The nicely danced ballet concluded with the men coming together to dance with Shepard and Morillo’s characters still at emotional odds with one another.

Next came Dances for Isadora (Five Evocations of Isadora Duncan), a classic modern dance work that the Jose Limon Dance Company debuted at the Cleveland Museum of Art in 1971. Choreographed by Jose Limon, the work was an homage to Isadora Duncan’s life and career.  Danced to a piano score by Frederic Chopin, five of Verb’s female dancers gave new life and reverence to the work that was a highlight of the program.

Lienke Matte in Dances for Isadora. Photo by Kolman Rosenberg.

Its opening section “Primavera” (Spring) was danced by a barefoot Matte in a light green, flowing knee-length dress. Moving in signature Duncan movement style, Matte’s long hair flowed in runs and swooping motions about the stage, her arms constantly reaching for the heavens. Matte brought an abundance of feeling to her delicate and nuanced performance that reached out from the view screen and into one’s soul. I cannot imagine a dancer performing that solo better.

Dancer Emani Drake in a red, flowing top and leotard came next in “Maenad”. A follower of Greek god Dionysus said to be mad or demented, the solo tapped into the frenzied and aggressive dances of Greek mythology associated with the Maenads.   

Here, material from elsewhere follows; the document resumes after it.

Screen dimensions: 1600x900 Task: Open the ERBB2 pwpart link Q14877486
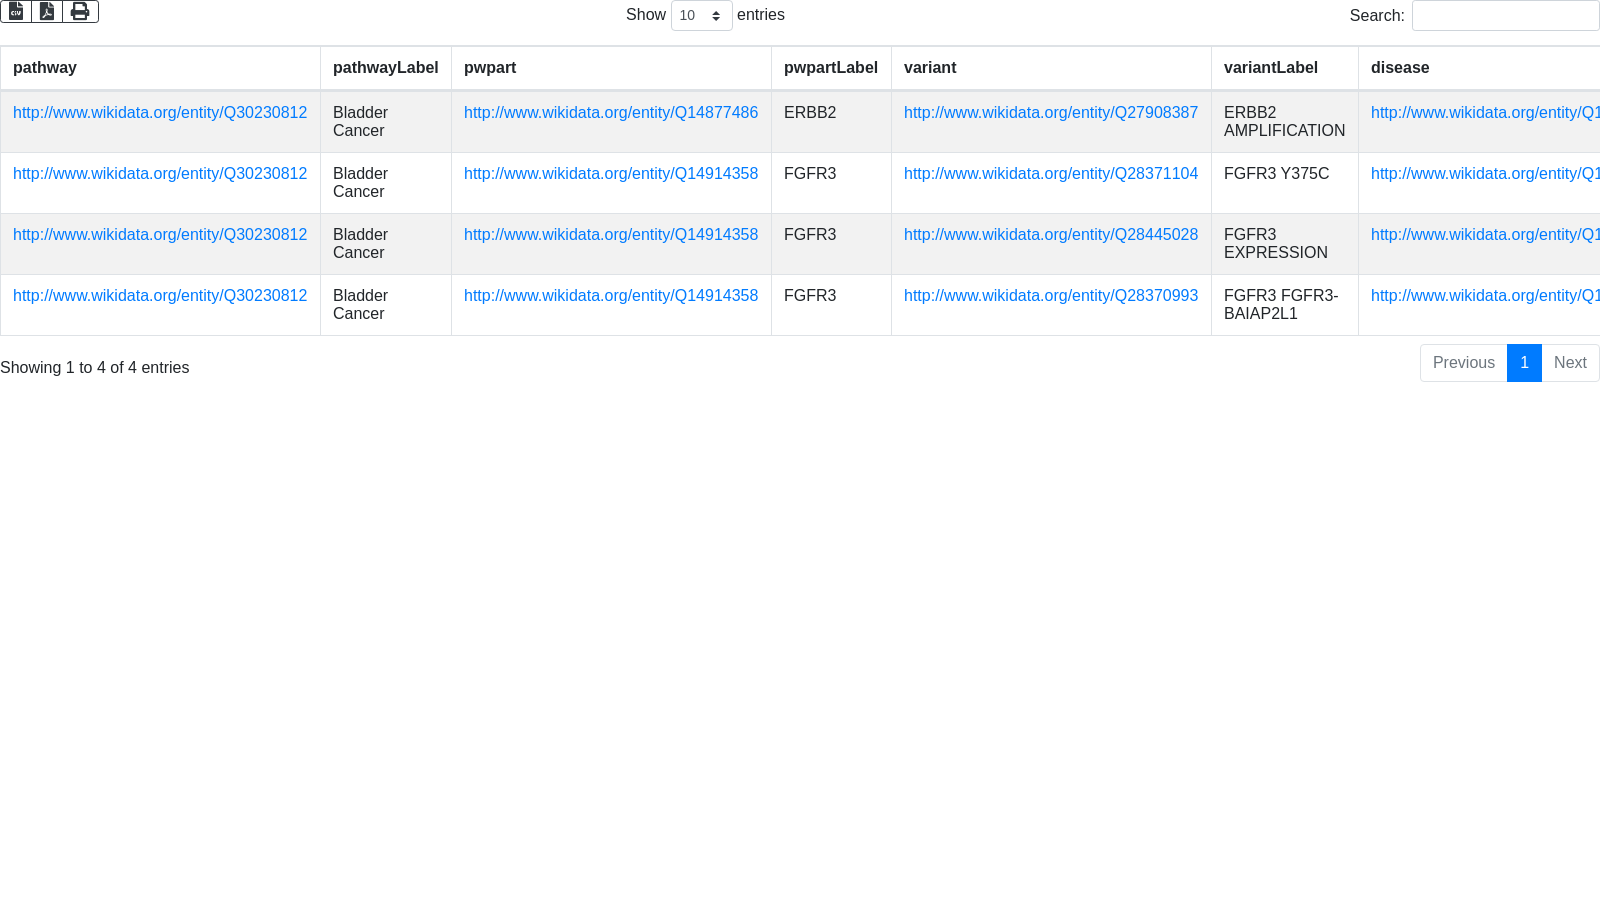point(610,113)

Keeping with the Greek mythology theme, Dietz in the solo “Niobe” (the daughter of Tantalus) portrayed the prototypical bereaved mother. Taking inspiration from Duncan’s 1915 work Nocturne,that stemmed from her own motherhood and loss, Dietz, in a floor-length crimson and purple dress slowly moved through gestural choreography that saw her scooping up an unseen child from the ground and cradling it in her arms.

Emily Dietz in Dances for Isadora. Photo by Kolman Rosenberg.
Noe Iwamatsu in Dances for Isadora. Photo by Jackie Sajewski.

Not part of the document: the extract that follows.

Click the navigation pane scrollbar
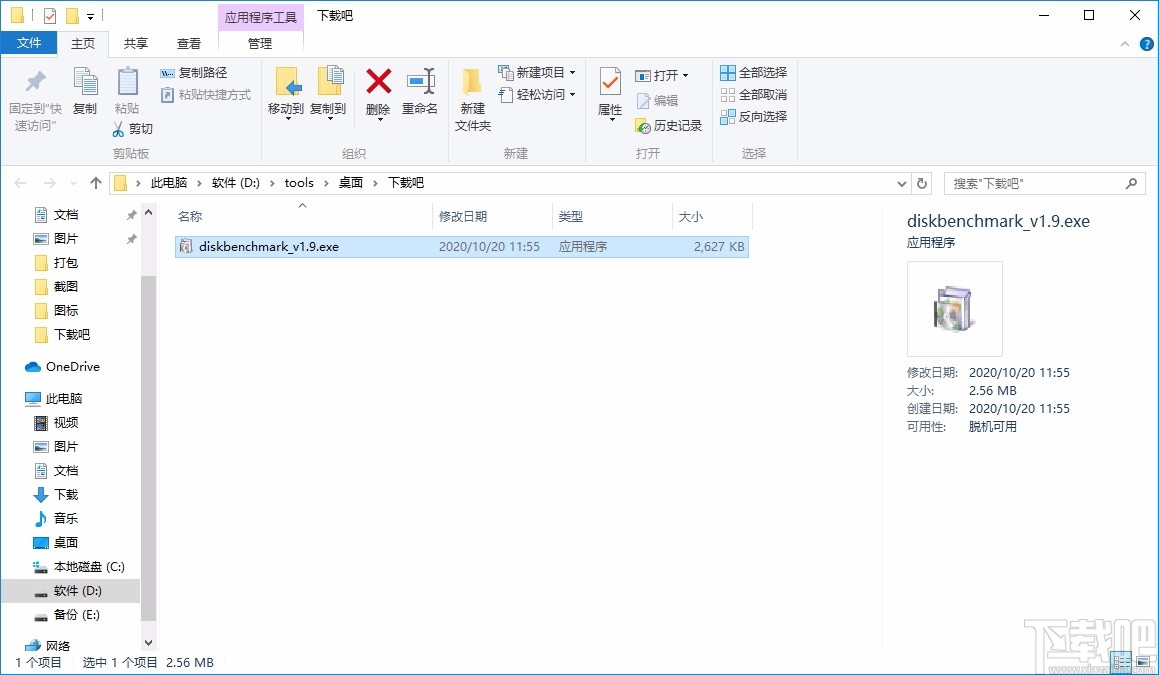This screenshot has width=1159, height=675. (148, 420)
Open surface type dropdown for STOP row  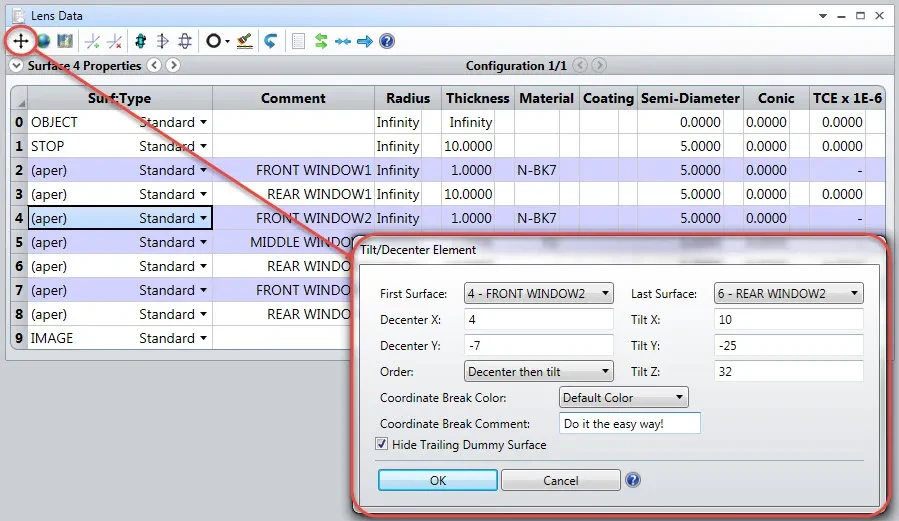(x=203, y=146)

“La Patrie”, perhaps a reference to Duncan’s string of political dances, featured a defiant Noe Iwamatsu whipping around a bolt of red fabric like a cape before Webb rounded out the work in “Scarf Dance”. The solo utilized Duncan’s solar plexus originated movement language in referencing her collection of scarf dances such as 1907’s “Orientale”.  It also served as a sad reminder of Duncan’s untimely death in 1927 at age fifty when the long scarf she was wearing became entangled in the wheel of the car she was riding in. Webb’s tribal-like performance that included flamenco-esque foot stomping in silence was a powerful conclusion to a marvelous dance work.

After a respectable performance of the male slave Ali’s solo from the ballet Le Corsaire by guest dancer Sikhumbuzo Hlahleni, Going Solo concluded with two lively group folk dances, “Jota” and “Ukrainian Dance” both staged by Inna Stabrova.